Consumer confidence rose for a second straight month in September, as moderating gas prices and the hope that inflationary pressures might be easing helped lift the nation’s collective mood.
The Conference Board reported on Tuesday that its baseline index rose to 108 from a revised 103.6 in August, the highest it has been since April.
The monthly survey found that Americans are feeling less pessimistic in both their assessment of current conditions and their outlook for the future. The Present Situation Index portion of the survey rose from 145.3 to 149.6. The Expectations Index, which is based on the short-term economic outlook, rose from 75.8 to 80.3.
The reading comes as welcome news, since the consumer outlook lately has been buffeted by the growing fear of an economic downturn. Last Thursday, the Conference Board said its Leading Economic Index notched its sixth consecutive drop, which the organization’s senior director of economics said is “potentially signaling a recession.” The index provides visibility into a range of economic activity, ranging from jobs to manufacturing to markets.
The consumer confidence index is just one constellation of data points economists and investors will have to digest this week. The Bureau of Economic Analysis’s third and final look at second-quarter GDP will be released on Thursday. Barring an upward revision that finds the economy expanded instead of contracted, American economic activity will have fallen for two consecutive quarters, a commonly used — although unofficial — yardstick to indicate that the country is in a recession.
On Friday, the BEA will also release its Personal Consumption Expenditures Index, the Federal Reserve’s preferred inflation benchmark, and the University of Michigan will report on consumer sentiment.
“Looking ahead, the improvement in confidence may bode well for consumer spending in the final months of 2022, but inflation and interest rate hikes remain strong headwinds to growth in the short term,” Lynn Franco, senior director of economic indicators at The Conference Board, said in a statement.
Analysts said much of September’s improvement could be attributable to lower gas prices and continued high demand for workers. “We’ve seen declining gasoline prices for some time… and we’ve had a pretty robust labor market,” said Charlie Ripley, senior investment strategist at Allianz Investment Management.

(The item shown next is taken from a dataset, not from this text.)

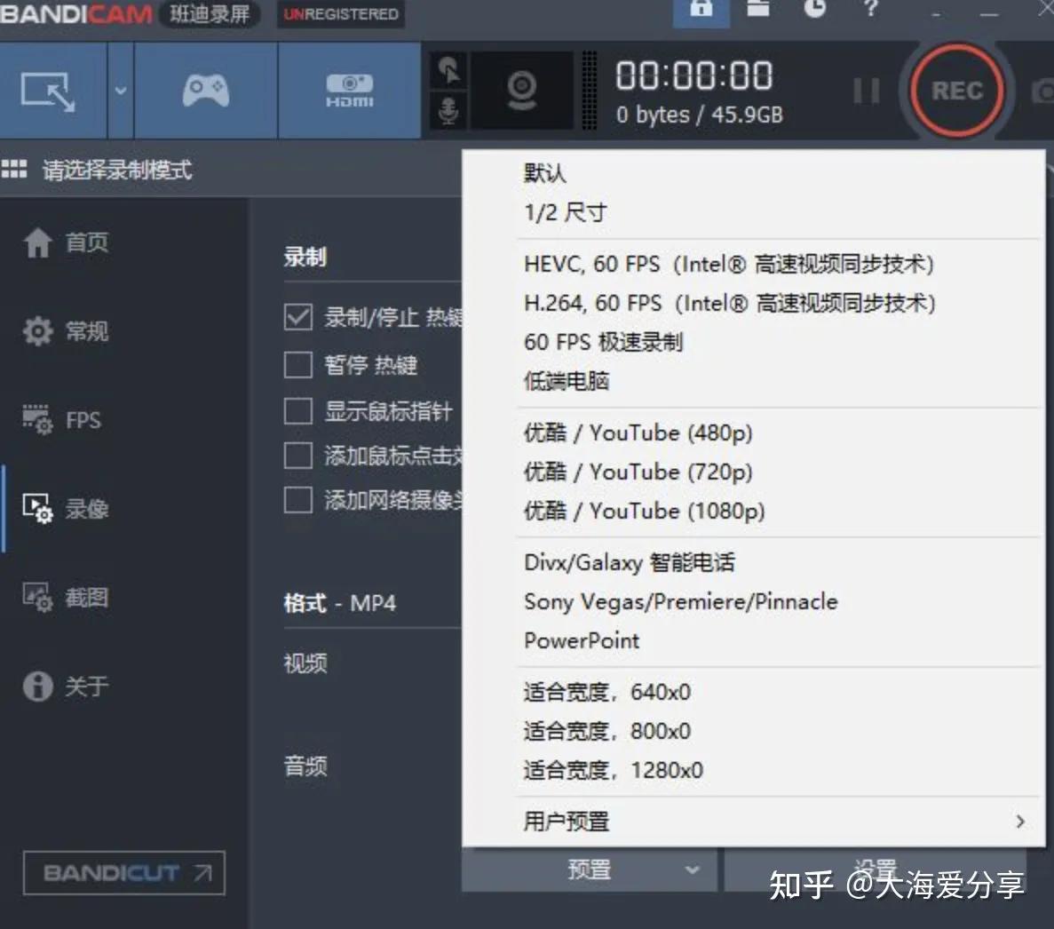Viewport: 1054px width, 929px height.
Task: Click the BANDICUT button
Action: (x=123, y=872)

“We’ve been surprised with just how correlated consumer confidence has been with energy costs and fuel costs,” said Keith Buchanan, portfolio manager at Globalt Investments. “It makes people feel better when the weekly stop at the gas pump costs 30% less than it did three months ago.”
The Conference Board found that a greater percentage of people surveyed in September than in August said jobs were “plentiful,” while a slightly smaller proportion characterized jobs as “hard to get.” The survey found that home purchasing intentions were down, while purchase intentions for cars and appliances rose.
“It looks like consumers are not too worried,” said Melissa Brown, global head of applied research at Qontigo. “It does suggest an economy that can continue to grow, but I think that specter of inflation is out there and is kind of overhanging other good news.”
The Conference Board found that average inflation expectations 12 months out fell to 6.8% in September from 7% in August. “Concerns about inflation dissipated further in September… and are now at their lowest level since the start of the year,” Franco said.
However, even with this improvement, it still suggests that Americans expect inflation to remain higher for longer. In the Federal Reserve’s Summary of Economic Projections released last week, officials’ expectations for headline PCE inflation in 2023 fell to a range of between 2.4% and 4.1%. That’s down from the current reading of 6.3%.
“We’re seeing the realization that interest rates will have to be held higher for longer,” Brian Mulberry, client portfolio manager at Zacks Investment Management. “You’re seeing that reflected in the price volatility in the market right now… People are really trying to get a handle on what reality is.”
“There are a lot of questions of, what does this inflationary environment do to consumer behavior?” Buchanan said.
He added that the Fed’s hope for a soft landing rests on how American households respond to the effects of tighter monetary policy, and how well they can manage elevated prices and higher borrowing costs.
“How hard that landing will be will depend very, very heavily on how sticky and resilient consumer spending and behavior becomes over the next 12 months,” he said.